It's still early, but what do you all think about ...
# share-your-work
j
It's still early, but what do you all think about https://levlo.com? Any feedback is welcome, but I'd especially love to hear how do you understand the product based on the messaging on the site. What would you build with it?
a
'textual no-code' looks a lot like code to me! what am I missing?
j
yeah, it's a bit difficult term, but the best I came up with.. The point is that you're not actually writing text, but using a graphical user interface that, among other things, only allows you to input valid tokens for any given location.
there is no parsing, so the 'code' can look a lot more like natural language. "Programming in plain English" is another label I've used for it.
a
Fair enough! I'm being picky. I think if you squinted I think you could say any text editor "only allows you to input valid tokens for any given location". I'm not sure if it's plain English. I think this might be called a 'structure editor'?
j
I'd say basically all text editors allow you to type anything anywhere. Like you can type "1 ++" into your codebase even if anything you would add afterwards wouldn't make it valid code. And yes, this is structured/projectional editing.
a
I mean you can only type characters in a particular set (e.g. ascii, unicode) within a fixed grid.
f
I think the term you might be looking for is literate programming?
j
Well that's the programming language research field term yes, but would tell absolutely nothing to potential users 🙂
m
Hmm, yeah it's still code with if/else/+/-// tokens. If there's a small grammar, it could be nice to use, but for example AppleScript... I can't stand it, as a developer or non-developer. There are so many rules to the grammar that it makes it impossible to remember how to write it correctly. ... set AppleScript's text item delimiters to theSearchString The order of nouns, prepositions, verbs, plurality, it's not just longer than code, it's more confusing.
How do you build a UI with it? What does a simple application such as a To-do list look like?
Will there be support for numerical units? "travel distance > 10". 10 what? I think I understand it more.. it's like a textual (vs grid) spreadsheet?
j
I suppose it's bit of an academic discussion that what is code and what's not.

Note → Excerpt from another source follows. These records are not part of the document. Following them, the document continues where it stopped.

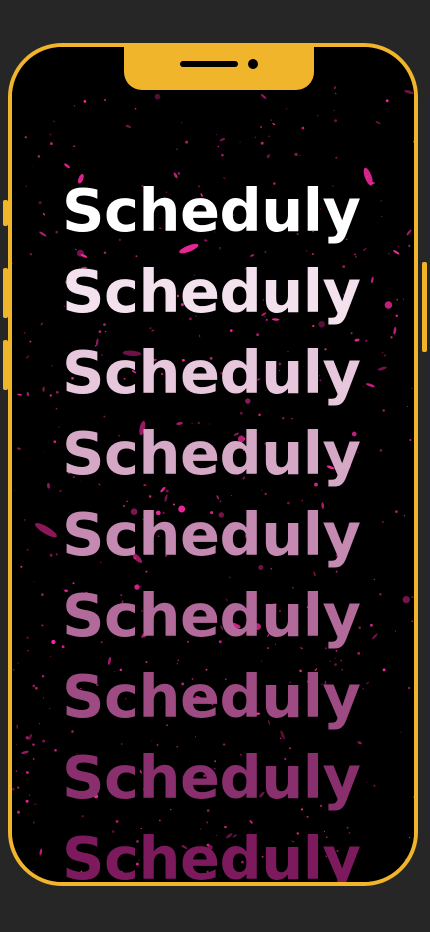 This screenshot has height=932, width=430. Describe the element at coordinates (212, 855) in the screenshot. I see `wordmark-9: Scheduly` at that location.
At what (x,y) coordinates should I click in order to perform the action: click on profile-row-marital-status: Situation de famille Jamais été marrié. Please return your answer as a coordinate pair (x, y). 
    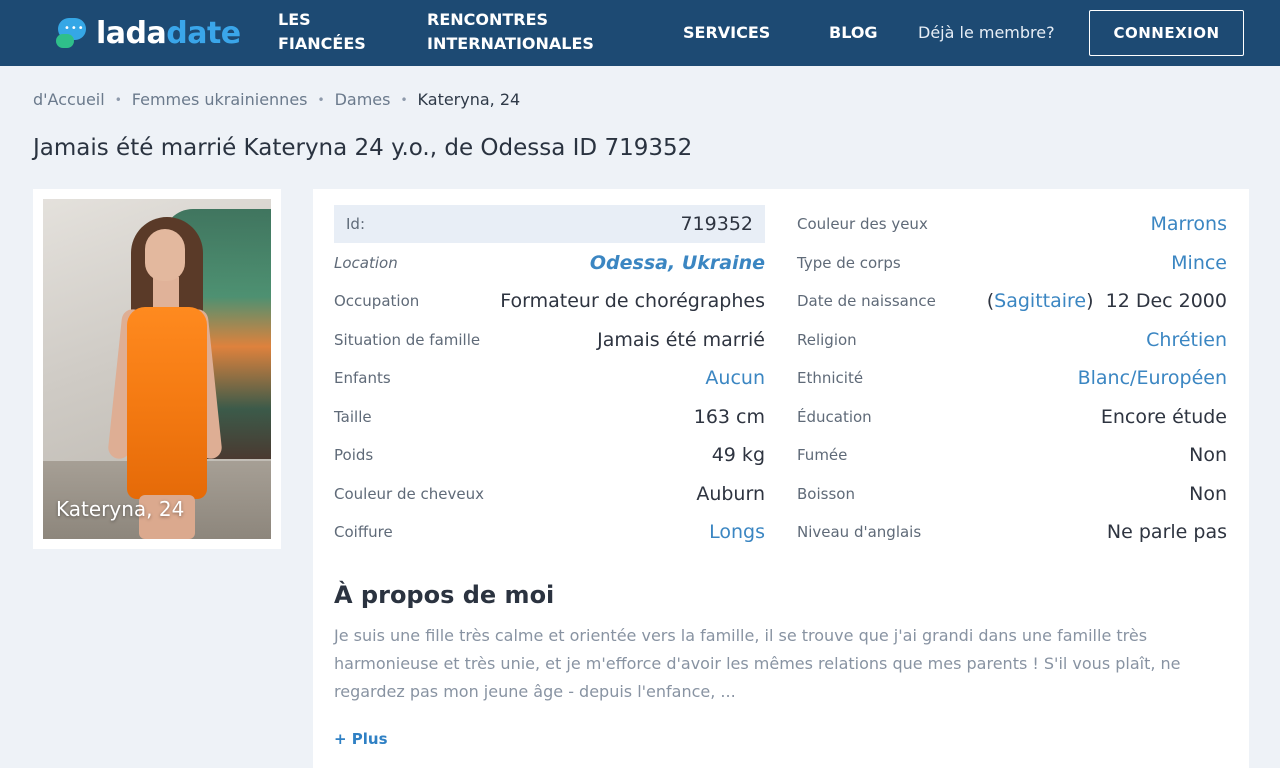
    Looking at the image, I should click on (550, 340).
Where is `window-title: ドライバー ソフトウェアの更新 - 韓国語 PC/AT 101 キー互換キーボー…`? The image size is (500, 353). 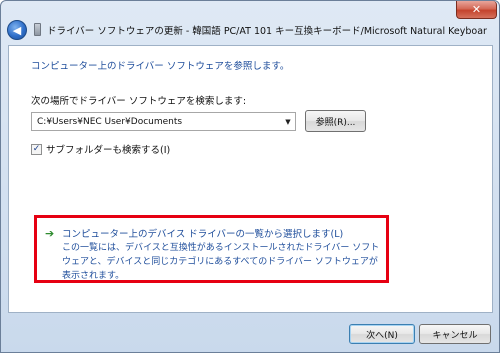 window-title: ドライバー ソフトウェアの更新 - 韓国語 PC/AT 101 キー互換キーボー… is located at coordinates (267, 32).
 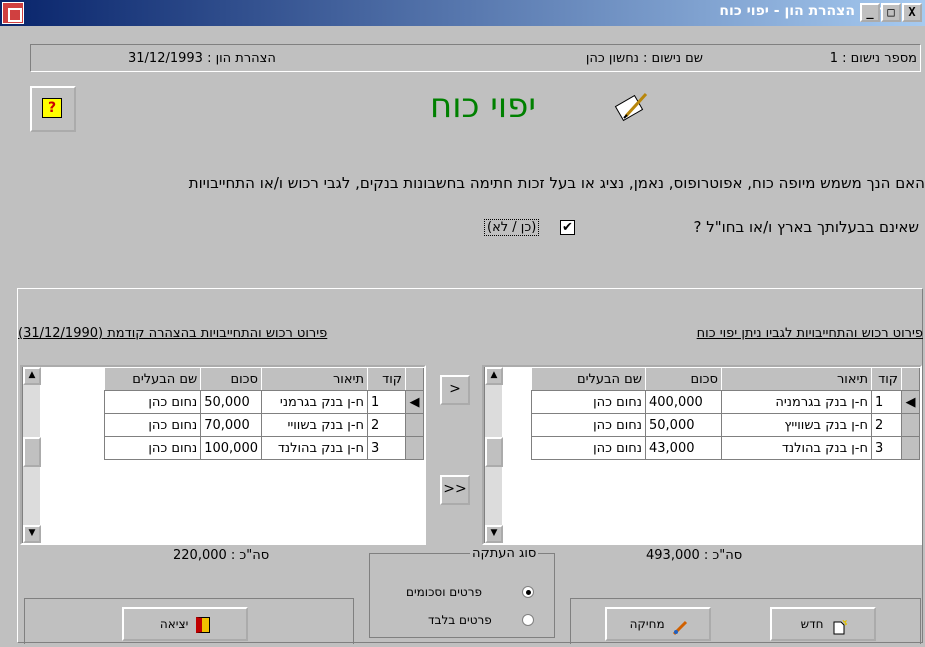 What do you see at coordinates (444, 592) in the screenshot?
I see `radio-details-amounts-label: פרטים וסכומים` at bounding box center [444, 592].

I do still like to refer to what's written with Levlo as "Levlo code" too. I'd just point out that natural English does have if/else and mathematical operators when used in specific domains. The operators could easily be replaced with words in Levlo, but I thought it'd be unnecessarily verbose. Initially the idea is to target use-cases where a custom UI is not necessary (such as spreadsheet use-cases), however you'll be able to hide parts of the code and apply some styling to end up with a form UI. You can also host your Levlo App as a REST API so that it takes some of the inputs as query parameters and returns some of the computed values as results. This would allow you to build a completely custom UI for the logic implemented with Levlo.
You're probably right that if the grammar ends up being massive with many ways to write the same thing, it'll probably get difficult to use. But Levlo is not parsed so there's a lot more flexibility in designing the grammar than what AppleScript developers had. Also Levlo is able to offer the user an exhaustive list of valid tokens for any given location, so 'browsing' how to continue should be a lot easier.
Also, yes, my intention is to take the type system very far with numerical units, ranges, sets, and verified computations between different units.
m
Maybe it's not "code", but it is logic (logical and/or) and math, which code also uses. A structured editor that feels free-form is always nice. Some possibly related links: https://news.ycombinator.com/item?id=28009218 https://www.ibm.com/products/operational-decision-manager
j
Yeah, it's certainly logic and maybe I'd call any textual definition of logic "code", but then no-code refers to "not general purpose programming language code", not "not definition of logic", and textual doesn't mean a sequence of unicode/ascii/etc, but something that you can read as you read text. 😅 Interesting links! Thanks! Although, I'll pick Levlo over any of the tech listed 😄
m
It is sounding more like https://en.wikipedia.org/wiki/Logic_programming, with rules/clauses, formal logic.
j
Updated the site based on some feedback: https://levlo.com/
m
The new site does look nice and more precise. The other was a bit distracting.